How telling your story through your home helps you reconnect with yourself: in conversation with artist and home stylist Java Bere

December 18, 2024 by Katharina Geissler-Evans in Brands & creatives, Living

Java Bere is a writer, artist, table and home stylist. Together with her partner Jon, their two boys, and a cat called Nutmeg, she lives in a gorgeous Hebden Bridge (West Yorkshire) family home that is full of character and filled with stories. The stories told through that home represent and are inspired by their life together but also Java’s upbringing: She grew up between London, Scotland, France, and Spain, finally ending up in Manchester for fifteen years, where she worked as an actress and later as a theatre agent. All those glorious places shaped her as a person as well as her current work and aesthetic. In this interview she talks about the importance and magic of storytelling in one’s own four walls—and she shares more details on her upcoming two-week workshop “Tell the Story of Your Home.”

What does home mean to you?

Home to me is somewhere I can feel at peace, safe and inspired to create. I have made a home everywhere I have lived, whether it be the little attic I lived in a five story Victorian house, a scruffy ex-council house in Manchester and an old chicken shed in the depths of the Languedoc, France. 

What are 3 of the most important pieces in your home and why?

The first one is a large painting of Javanese cows. My mum painted it when she was pregnant with me and had just returned from Java in Indonesia. It has pride of place on the wall in my work room and is a reminder of her creativity both as a mother and an artist.

The second important piece in our house is my desk where I sit and work most days. We were in a charity shop when I was pregnant with our first child and I found a collection of bluey/green pieces of wood and drawers that appeared to make up a desk. I bought it for £8, took it home and rebuilt it with my partner Jon. When we lost our daughter a few months later, the desk was a huge source of comfort for me.

Last but not least, a 1960's blue cabinet in the kitchen where we store all the kid's art materials. I found it on the kerbside in Manchester when my partner Jon and I had not long been seeing each other. I ran back home and asked him to carry it home with me, the first of many a time I would do this. It has since travelled to France, Spain, Wales and now Yorkshire with us. I love that it reminds me of the early days of our relationship, of every home we have lived in, and now, seeing the boys opening the doors to create drawings and paintings each day.

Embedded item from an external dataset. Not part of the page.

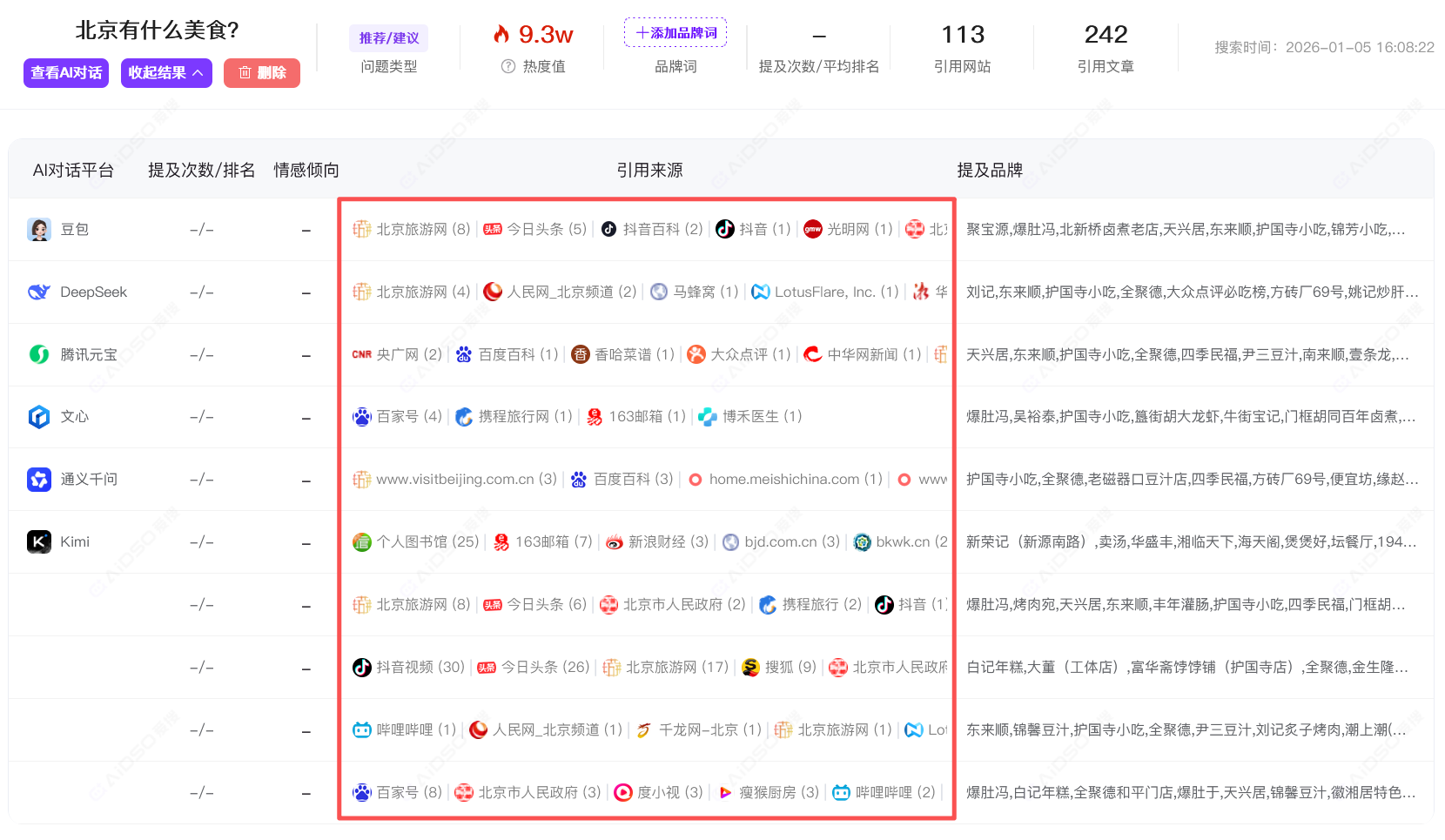Open the www.visitbeijing.com.cn (3) source link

The Javanese cow painting by Java’s mum and Java’s blue desk

Why do you feel that telling a story through your home is important?

I find that telling your story through your environment can help open up every aspect of your life: your relationship with yourself and others, creativity and hopes and dreams. It can be an anchor for making our inner self feel stronger, more grounded, inspired. Vastly beyond what we may think it could be. I see it as expressing ourselves in a visually poetic, without barriers, external expectations or pretences, which is incredibly grounding and empowering.

It can be so easy to lose ourselves in our day to day lives, and what we sometimes think we should or should not be doing. Where we sleep, eat, love, work, socialise and relax is an important core to keep coming back to: it represents our emotions, hopes and dreams. The foundations of who we are.

Java and Jon’s bedroom in their Hebden Bridge home

How did your journey of "home styling" begin?

As a child I would endlessly create little homes for imaginary mice friends, or Borrowers, who I was convinced were real. My Barbies also had an entire block of flats made out of cardboard boxes, styled in different themes.

My mum worked as an interior designer for many years, in commercial spaces as well as private homes, so conversations around light, space and texture were a daily thing in our house. I was very aware of my environment and naturally styled whichever space I found myself in. I spent my childhood on jobs with her, and then, as I grew older, I became her assistant.

I started to realise that what I found easy and instinctive (styling a space), wasn't the same case with everyone.

Seven years ago we moved to Yorkshire and renovated our 'first' house. I began to share the journey on Instagram and quickly gained an audience. I shared our ideas, our progress, corners of our home that changed with the seasons, and people started asking for styling tips and ideas. I have since hosted styling workshops, styled tablescapes for retreats, workshops and weddings and worked with private clients on how to tell the story of their home with a deep dive into their loves, life story and tastes.

The family kitchen

You recently launched your online workshop "Tell the Story of Your Home". What was the inspiration for it? When does it start, what's the format you've chosen for it, and what can people learn and take away from it?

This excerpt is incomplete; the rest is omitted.